Hi;

Coming from the point-of-view of the HPC Profile working group, I have several questions about BES (including recent discussions on the mailing list), as well as some straw man thoughts about how BES should relate to the HPC profile spec.

Based on the BES-1.3 spec that Andrew Grimshaw recently sent out, at an abstract level, there seem to be the following aspects to BES:

· A core set of operations around activities:

· CreateActivityFromJSDL

· GetActivityStatus

· RequestActivityStateChange

· GetActivityJSDLDocuments

· A set of BES factory-specific system management operations and resource properties (RPs):

· StartAcceptingNewActivities

· StopAcceptingNewActivities

· IsAcceptingNewActivities RP

· Support for notifications.

· Support for various resource properties (or their equivalent in a non-WSRF version) having to do with an information model for describing various things about a BES factory, the associated container it represents, and any activities it is currently running.

· An extensible activity state model.

Things explicitly NOT in the BES specification are:

· Generic system management interface.

· Security design.

· Interface for directly controlling/manipulating an activity once it has been created.

Things that used to be in the BES spec but now seem to be extensions (please correct me if I’m wrong here!):

· Data staging

· Suspension

I have the following questions about BES and the various discussions that have recently occurred (including the ESI integration):

· Extensibility:

· Given that BES has bought into the notion of an extensible activity state diagram, it needs to also normatively define how clients can learn of the extensions that a given BES service supports. Is that something that will be added to the BES specification? Or will the specification point to some other place where notions of extensibility are defined more generically? (Personally, I’d vote for the former approach.)
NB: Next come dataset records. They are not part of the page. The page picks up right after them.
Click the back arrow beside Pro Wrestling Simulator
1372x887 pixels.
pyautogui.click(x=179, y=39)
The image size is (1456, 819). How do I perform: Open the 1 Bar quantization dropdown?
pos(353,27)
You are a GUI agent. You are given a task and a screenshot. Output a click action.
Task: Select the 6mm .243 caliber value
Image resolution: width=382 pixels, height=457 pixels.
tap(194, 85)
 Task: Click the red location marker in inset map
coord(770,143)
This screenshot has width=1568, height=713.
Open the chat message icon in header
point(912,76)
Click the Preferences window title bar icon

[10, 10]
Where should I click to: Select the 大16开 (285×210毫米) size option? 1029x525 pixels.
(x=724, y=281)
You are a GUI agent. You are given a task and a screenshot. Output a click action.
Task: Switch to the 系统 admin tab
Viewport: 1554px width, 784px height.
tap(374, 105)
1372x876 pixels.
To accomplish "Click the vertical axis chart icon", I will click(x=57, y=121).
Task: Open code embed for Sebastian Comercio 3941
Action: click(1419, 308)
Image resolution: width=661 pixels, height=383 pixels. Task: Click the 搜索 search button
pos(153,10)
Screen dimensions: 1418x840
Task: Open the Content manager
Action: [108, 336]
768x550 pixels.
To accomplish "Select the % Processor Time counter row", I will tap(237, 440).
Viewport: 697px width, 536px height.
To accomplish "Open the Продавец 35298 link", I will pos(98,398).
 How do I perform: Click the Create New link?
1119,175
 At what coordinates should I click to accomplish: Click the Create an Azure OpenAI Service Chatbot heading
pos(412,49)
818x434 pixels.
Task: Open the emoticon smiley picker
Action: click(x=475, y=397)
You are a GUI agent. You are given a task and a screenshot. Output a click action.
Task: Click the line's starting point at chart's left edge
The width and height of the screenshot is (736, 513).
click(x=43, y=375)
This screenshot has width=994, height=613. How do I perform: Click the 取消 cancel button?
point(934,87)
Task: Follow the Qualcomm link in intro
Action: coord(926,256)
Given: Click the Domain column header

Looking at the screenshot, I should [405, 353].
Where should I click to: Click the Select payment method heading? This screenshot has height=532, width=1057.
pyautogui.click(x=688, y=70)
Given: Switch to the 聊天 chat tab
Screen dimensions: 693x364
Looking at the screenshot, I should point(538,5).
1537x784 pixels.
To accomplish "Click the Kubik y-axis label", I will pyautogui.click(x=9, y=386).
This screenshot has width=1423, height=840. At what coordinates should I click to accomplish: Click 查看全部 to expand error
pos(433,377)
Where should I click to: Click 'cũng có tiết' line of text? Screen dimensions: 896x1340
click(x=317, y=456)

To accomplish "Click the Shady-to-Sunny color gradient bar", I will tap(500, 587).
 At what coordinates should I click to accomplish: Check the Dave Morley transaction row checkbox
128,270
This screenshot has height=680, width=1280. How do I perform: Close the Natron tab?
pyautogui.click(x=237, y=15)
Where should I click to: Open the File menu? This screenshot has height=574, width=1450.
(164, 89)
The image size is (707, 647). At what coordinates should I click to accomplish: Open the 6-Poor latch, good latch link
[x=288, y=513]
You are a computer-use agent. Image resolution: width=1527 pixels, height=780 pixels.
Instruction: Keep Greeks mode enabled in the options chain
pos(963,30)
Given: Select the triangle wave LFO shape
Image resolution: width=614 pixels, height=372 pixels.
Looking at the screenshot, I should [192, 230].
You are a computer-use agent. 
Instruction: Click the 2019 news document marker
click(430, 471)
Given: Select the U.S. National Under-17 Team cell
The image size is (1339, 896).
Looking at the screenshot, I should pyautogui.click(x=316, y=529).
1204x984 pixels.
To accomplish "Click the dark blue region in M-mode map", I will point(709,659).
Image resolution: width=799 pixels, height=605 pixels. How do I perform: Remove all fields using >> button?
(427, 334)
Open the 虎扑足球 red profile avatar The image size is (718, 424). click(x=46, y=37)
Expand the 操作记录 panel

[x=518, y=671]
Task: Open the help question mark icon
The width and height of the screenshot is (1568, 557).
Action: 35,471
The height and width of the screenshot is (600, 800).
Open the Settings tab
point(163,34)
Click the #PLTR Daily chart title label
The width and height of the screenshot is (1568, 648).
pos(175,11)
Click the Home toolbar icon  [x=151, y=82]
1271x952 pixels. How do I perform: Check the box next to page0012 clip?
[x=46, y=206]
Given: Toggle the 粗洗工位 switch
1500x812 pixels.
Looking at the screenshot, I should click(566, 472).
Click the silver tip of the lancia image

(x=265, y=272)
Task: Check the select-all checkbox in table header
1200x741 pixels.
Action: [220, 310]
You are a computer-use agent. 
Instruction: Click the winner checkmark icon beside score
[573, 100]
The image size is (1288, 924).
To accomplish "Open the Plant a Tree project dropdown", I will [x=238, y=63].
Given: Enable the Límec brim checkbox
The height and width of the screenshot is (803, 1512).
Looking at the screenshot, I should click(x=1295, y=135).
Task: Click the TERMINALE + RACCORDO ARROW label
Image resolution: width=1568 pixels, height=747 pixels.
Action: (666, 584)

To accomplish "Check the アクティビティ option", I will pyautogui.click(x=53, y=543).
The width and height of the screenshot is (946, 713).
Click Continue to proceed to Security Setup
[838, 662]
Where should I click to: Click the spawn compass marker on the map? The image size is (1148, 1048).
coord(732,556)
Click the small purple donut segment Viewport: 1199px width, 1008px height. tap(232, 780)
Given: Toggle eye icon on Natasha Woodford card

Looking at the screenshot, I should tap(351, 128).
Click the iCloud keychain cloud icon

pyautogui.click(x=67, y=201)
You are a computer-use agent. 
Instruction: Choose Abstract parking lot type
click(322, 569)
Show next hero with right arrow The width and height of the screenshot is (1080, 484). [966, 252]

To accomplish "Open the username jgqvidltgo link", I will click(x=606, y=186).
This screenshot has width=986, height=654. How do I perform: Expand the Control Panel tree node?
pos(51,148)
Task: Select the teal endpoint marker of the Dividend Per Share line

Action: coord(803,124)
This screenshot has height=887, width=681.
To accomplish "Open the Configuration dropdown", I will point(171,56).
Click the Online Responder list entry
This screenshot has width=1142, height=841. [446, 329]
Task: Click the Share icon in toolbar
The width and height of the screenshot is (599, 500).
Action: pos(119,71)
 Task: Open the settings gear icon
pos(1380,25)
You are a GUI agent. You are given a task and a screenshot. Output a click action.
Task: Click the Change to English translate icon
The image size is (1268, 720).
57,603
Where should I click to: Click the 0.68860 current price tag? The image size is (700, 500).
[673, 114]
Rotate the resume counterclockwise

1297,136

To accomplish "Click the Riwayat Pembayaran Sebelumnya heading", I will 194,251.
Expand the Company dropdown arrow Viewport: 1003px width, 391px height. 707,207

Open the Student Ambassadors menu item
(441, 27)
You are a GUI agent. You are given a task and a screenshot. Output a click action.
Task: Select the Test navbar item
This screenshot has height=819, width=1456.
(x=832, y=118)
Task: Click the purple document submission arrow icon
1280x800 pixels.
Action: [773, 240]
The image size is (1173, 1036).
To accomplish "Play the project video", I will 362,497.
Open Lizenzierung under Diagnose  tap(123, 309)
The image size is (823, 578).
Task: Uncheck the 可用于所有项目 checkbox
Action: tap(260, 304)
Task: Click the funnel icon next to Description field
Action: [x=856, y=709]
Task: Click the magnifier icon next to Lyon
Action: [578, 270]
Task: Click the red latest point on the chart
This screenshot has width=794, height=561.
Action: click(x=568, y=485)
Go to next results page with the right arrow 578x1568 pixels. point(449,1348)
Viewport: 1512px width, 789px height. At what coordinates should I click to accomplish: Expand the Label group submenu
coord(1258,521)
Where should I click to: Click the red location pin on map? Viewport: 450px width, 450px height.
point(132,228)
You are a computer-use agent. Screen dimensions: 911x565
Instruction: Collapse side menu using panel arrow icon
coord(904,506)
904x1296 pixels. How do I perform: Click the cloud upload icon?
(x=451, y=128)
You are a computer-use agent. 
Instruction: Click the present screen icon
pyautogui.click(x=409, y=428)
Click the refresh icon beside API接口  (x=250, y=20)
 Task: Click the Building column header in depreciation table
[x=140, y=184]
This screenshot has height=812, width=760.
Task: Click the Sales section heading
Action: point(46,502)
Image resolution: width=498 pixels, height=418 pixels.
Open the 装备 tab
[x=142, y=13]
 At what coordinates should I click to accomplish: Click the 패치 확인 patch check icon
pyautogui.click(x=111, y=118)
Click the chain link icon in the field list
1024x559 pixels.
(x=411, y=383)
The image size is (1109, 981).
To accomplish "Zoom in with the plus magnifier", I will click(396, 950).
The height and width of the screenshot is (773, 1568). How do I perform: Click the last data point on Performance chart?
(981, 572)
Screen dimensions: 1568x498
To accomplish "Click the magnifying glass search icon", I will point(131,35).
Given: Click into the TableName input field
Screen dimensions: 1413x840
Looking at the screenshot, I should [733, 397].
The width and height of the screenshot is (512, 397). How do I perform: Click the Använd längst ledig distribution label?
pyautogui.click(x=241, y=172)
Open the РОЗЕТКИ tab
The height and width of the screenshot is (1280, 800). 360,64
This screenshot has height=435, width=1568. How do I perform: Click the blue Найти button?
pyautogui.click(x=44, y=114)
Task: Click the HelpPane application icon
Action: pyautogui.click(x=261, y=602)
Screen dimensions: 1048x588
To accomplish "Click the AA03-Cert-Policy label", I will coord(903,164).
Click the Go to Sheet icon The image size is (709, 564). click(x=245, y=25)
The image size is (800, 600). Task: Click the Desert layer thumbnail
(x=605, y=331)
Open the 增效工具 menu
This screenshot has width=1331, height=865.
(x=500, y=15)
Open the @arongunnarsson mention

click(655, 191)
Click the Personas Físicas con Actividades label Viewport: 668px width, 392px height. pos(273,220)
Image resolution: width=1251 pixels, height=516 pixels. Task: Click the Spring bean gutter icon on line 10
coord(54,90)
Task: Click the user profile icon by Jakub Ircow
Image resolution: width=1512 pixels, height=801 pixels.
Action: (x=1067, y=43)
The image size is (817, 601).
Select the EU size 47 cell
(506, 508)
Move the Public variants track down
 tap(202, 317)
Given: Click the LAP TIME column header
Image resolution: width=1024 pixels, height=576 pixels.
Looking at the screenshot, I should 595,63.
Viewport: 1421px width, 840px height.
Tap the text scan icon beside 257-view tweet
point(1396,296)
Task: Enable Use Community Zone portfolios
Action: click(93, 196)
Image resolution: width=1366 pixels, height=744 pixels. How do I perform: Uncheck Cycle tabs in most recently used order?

· Is the “base case” for BES now fig.2, which shows states of {new, pending, running, canceled, failed, finished}?

· Previously included states, such as Execution-Pending, will presumably be defined in suitable extension profiles?

· Assuming that data staging and suspension are now extensions to the base BES spec, will they be defined as such in an appendix of the spec, or as a separate extension profile?

· The original BES spec describes a fairly sophisticated data staging design that supports parallelism. Is there any interest in defining a second, simpler data staging extension that avoids the complexity of the parallelism support?

· Will the suspension extension be the simple one that is currently presented in sec. 4 as an example? Or do people feel that a more complicated version, such as the ESI one is necessary/important? Can/should we define both?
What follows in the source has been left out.